> [Text block]:
══════

Too Cool for TV: The Detectives that Time Forgot

Check out Julia Keller's five favorite forgotten TV detectives, then make sure you're signed in and comment below for a chance to win a copy of her latest Bell Elkins novel, Bone on Bone!

Life’s hard. People can be nasty jerks.

Get over it.

That’s the philosophy—as blunt as an uppercut, as bracing as a bourbon and branch for breakfast—shared by a quintet of fictional gumshoes I like to call the Great (But Pretty Much Forgotten) TV Detectives. Those cool, canny investigators who ruled the mean streets of series television in the 1960s and ’70s.

They drove Ford Fairlanes and smoked cigarettes. They called bartenders by their first names. They wore slacks and loafers and sports coats. Sometimes they fell in love—but it never worked out in the long run because love’s for suckers, right? Right. They were prone to raising an eyebrow when somebody said something silly, hypocritical, or suspicious. They had a weakness for kids and stray dogs and old people. Their cases were solved in one-hour increments, back in TV’s Stone Age when there were only three TV networks (oh, the unthinkably cruel torture!).

══════

> [Exercise set]:
a) From the piece on forgotten TV detectives, extract the passage starting with "Check out Julia" and going on through "Get over it.", copied word for word.
b) Carry the piece on forgotten TV detectives forward, picking up right after its last sentence.

> [Provided data]:
══════

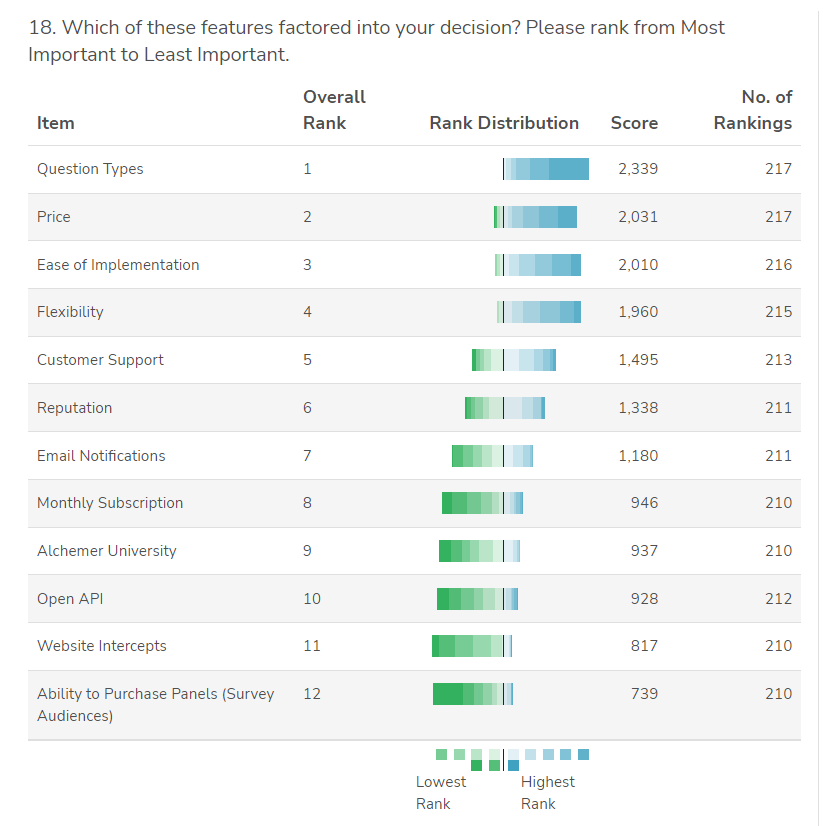The height and width of the screenshot is (826, 823).
Task: Click the No. of Rankings column header
Action: pos(752,110)
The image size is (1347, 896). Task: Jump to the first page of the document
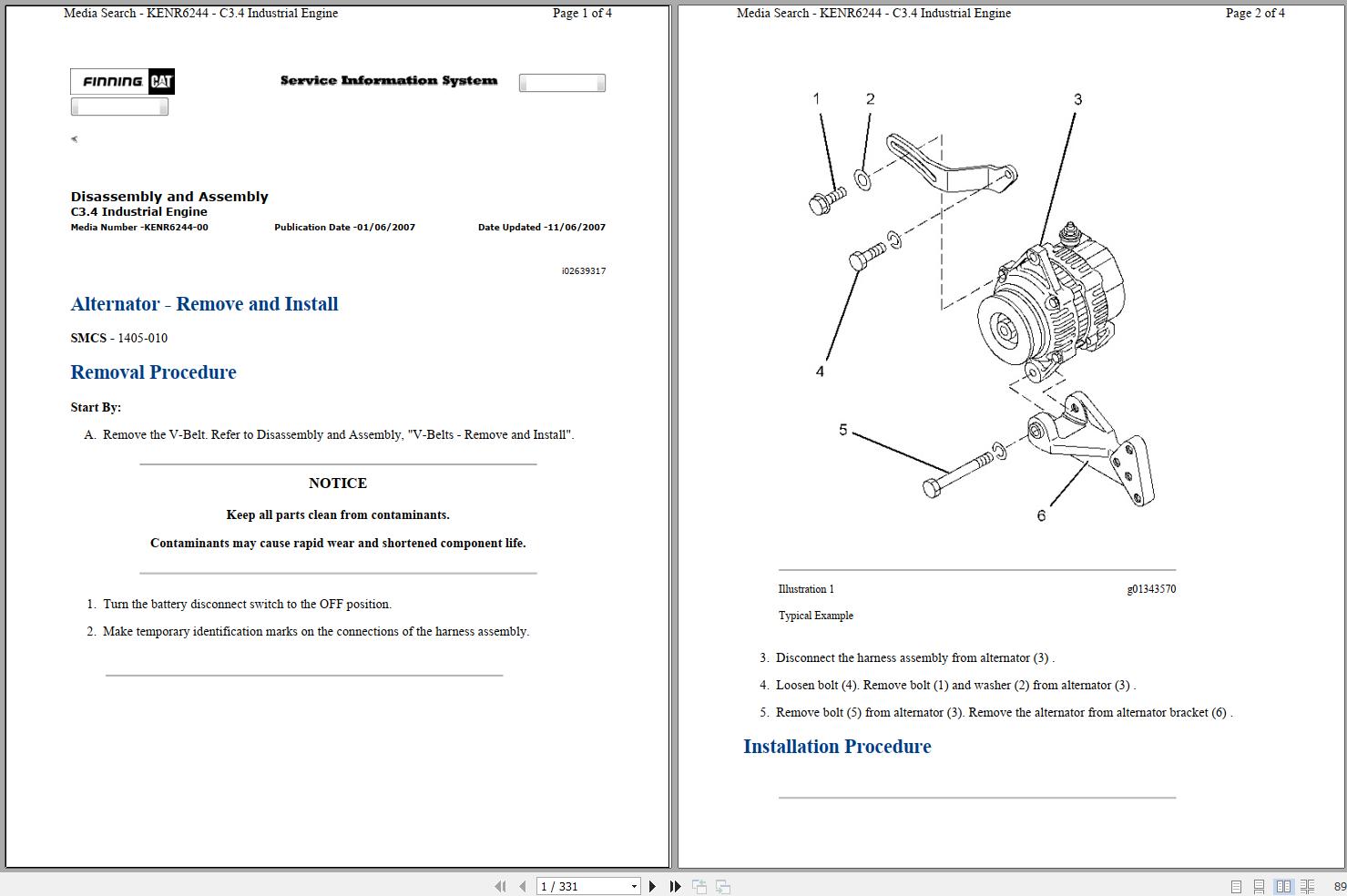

══════

> [Answers for the tasks]:
a)
Check out Julia Keller's five favorite forgotten TV detectives, then make sure you're signed in and comment below for a chance to win a copy of her latest Bell Elkins novel, Bone on Bone!

Life’s hard. People can be nasty jerks.

Get over it.

b)
And they put today’s TV detectives—those hand-wringing, oversensitive wimps in Law & Order: SVU, for instance, or those wisecracking, pretty-boy retreads in Hawaii Five-O—to shame.

Be honest. If you found yourself in a life-or-death fight with a bunch of knife-wielding hooligans in a dark alley at midnight, who would you rather have in your corner: that flaxen-tressed punk from the re-tooled MacGyver—or Joe Mannix?

I think you see my point.

Like me, maybe you didn’t get to see these shows the first time around. Maybe you were too young or hadn’t even been born yet or were too busy or whatever. But thanks to the magic of nostalgia-themed cable networks, anybody can watch them now. So go do it, willya? Before I have to clock you one.

Here are my top five Forgotten TV Detective Shows, ranked in order of what I call the Cool Quotient:

Peter Gunn (1958-61)

Craig Stevens as Peter Gunn.

The coolest of the cool. So cool, in fact, that if you tried to change the channel in the middle of an episode, your fingers got freezer burn. Craig Stevens starred as a sleek private eye who wrapped up cases and beat up bad guys while inducing nary a wrinkle in his expensive suit. The jazz score—heavy on the snare drums—kept things lively. It was the musical equivalent of caffeine.

Harry O (1974-76)

David Janssen as Harry O.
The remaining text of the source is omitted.